The AASHTO group and FHWA are encouraging this technology because of the many advantages for bridge owners, engineers, builders, and the traveling public. First, use of prefabricated elements or systems minimizes traffic impacts. For example, contractors can perform time-consuming formwork assembly, concrete casting, and curing offsite in a controlled environment away from traffic. Prefabricated bridge designs are more constructible because the offsite work reduces time onsite dealing with constraints such as heavy traffic, extreme elevations, long stretches over water, and tight urban work zones.

With traffic control running anywhere from 20 to 40 percent of construction costs and user delays priced at thousands of dollars per day in heavy traffic areas, States and owners will realize cost savings from accelerated bridge construction. Then as the technology becomes standard practice, costs will decrease.

The conference showcased a wide range of bridges of all sizes. Five outstanding prefabricated bridges presented here are Lake Ray Hubbard in Dallas, TX; James River in Richmond, VA; Baldorioty de Castro Avenue in San Juan, Puerto Rico; Mitchell Gulch in Castle Rock, CO; and Reedy Creek Bridge in Orlando, FL.
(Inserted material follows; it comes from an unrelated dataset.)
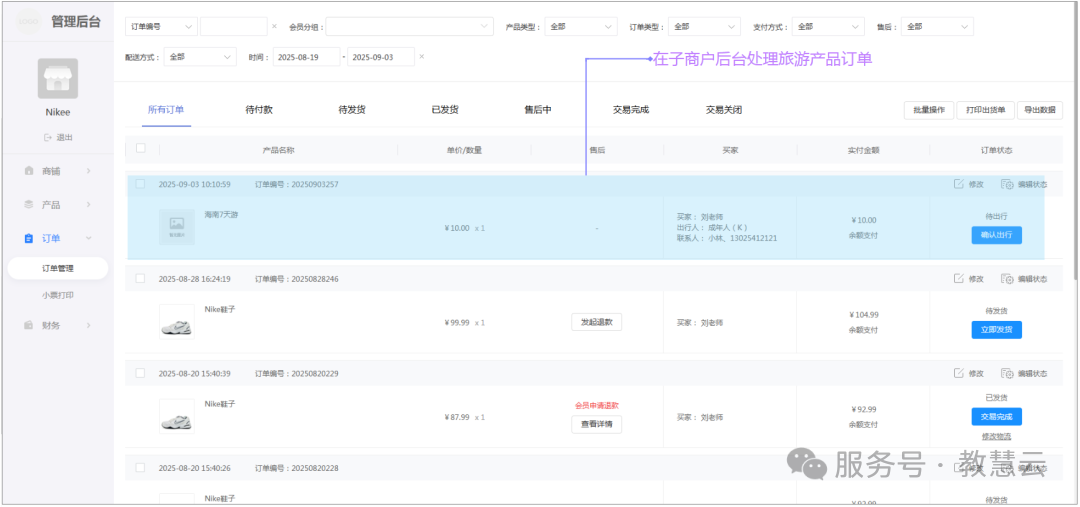1080x507 pixels.
Task: Toggle the select-all checkbox in table header
Action: point(140,149)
With Texas containing one-twelfth (approximately 49,000) of the Nation's bridges, the Texas Department of Transportation (TXDOT) has experimented with prefabricated elements for decades. The agency now is expanding its use of prefabricated elements to include entire systems. On the eastbound two-lane Lake Ray Hubbard Bridge, the contractor took one look at the power lines just 14 meters (45 feet) from the work zone and decided that the combination of a rocking barge and a crane's mast arms posed an unacceptable risk. Because the bridge's 43 pier caps had repeating elements, prefabrication could be cost effective.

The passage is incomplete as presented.